What are the important limitations of MapReduce?

  1. MapReduce is a batch processing framework for large datasets. It runs on top of data stored for quite a while. This is not for real-time analytics. The end-user has to wait for the map-reduce program to complete and he/she has to visualize the data.No Real-time processing only Batch processing.
  2. MapReduce runs in two phases. One is Mapper and the other is reducer. The output of each task is stored in the file system and read by the following tasks. Thus, MapReduce performs multiple reads and write operations. This makes the MapReduce program run slower thereby increasing the latency.
  3. It is not suitable for iterative processing that is chaining/sequencing of one map-reduce program to another.
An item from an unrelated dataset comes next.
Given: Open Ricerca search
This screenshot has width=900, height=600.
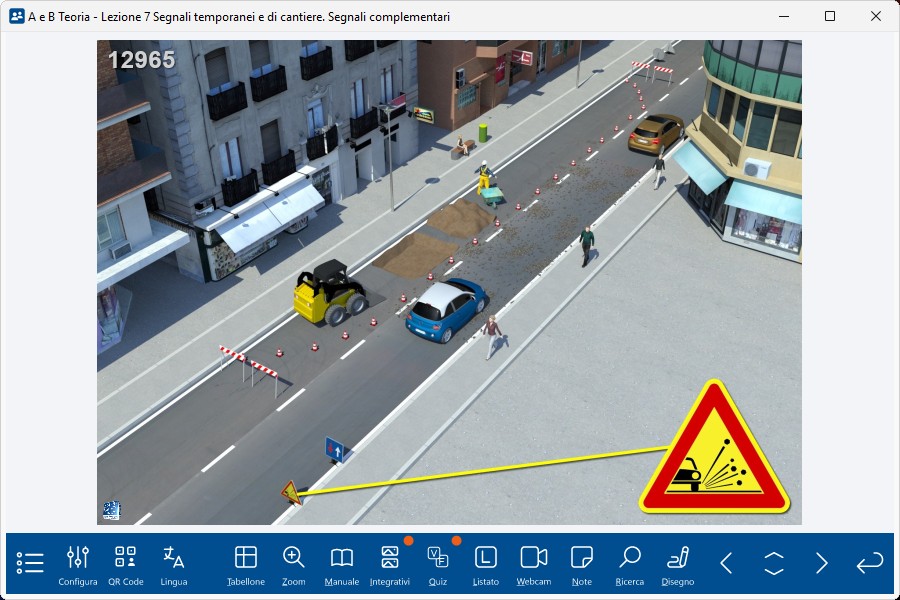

What does Apache spark achieve when compared to MapReduce?

1. 100X processing speed.

How? It processes the data in-memory and only minimal I/O operations are performed when data spills over. Intermediate data is stored in memory and data is spawned across the clusters to process them parallelly. This is one of the key features of Apache spark.

What if the size of data is more than size of RAM(in-memory).In this case, spark writes the spillover data to disk. So only limited read and write are performed. Apache spark is capable of providing real-time analytics at 100X speed than Hadoop MapReduce.

2. Mutli language supports

Apache spark applications can be written in Java, Scala, Python and R.So developers can choose their preferred language to develop spark apps.

One thing to note is, Apache spark is developed in Scala and runs in Java virtual machine.

3. Shell supports

We can execute our programs in spark interactive shell. But it is limited only for Scala and python.

4. Easy to use

Apache spark provides developer-friendly APIs to develop spark applications.MapReduce involves developing Driver, Map and reduce class. But in spark, the APIs are so simple that the lines of code are very minimal.

5. Lazy Evaluation

Unlike MapReduce, the spark doesn’t load data in-memory once the application is executed. It only loads the data when it is needed. This means, we can perform any number of transformations to our input data and it will only load the data when we make an action on them. This evaluation is maintained in DAG.

Will Apache spark replace Hadoop?

The answer is – it depends. If you have a Hadoop cluster running, you can run Apache spark applications on top of that.YARN can be used as a cluster manager. Of course,map-reduce programs can be replaced with Spark programs but it is not necessary to remove the complete Hadoop cluster. Apache spark can work well with Hadoop, YARN, and HDFS.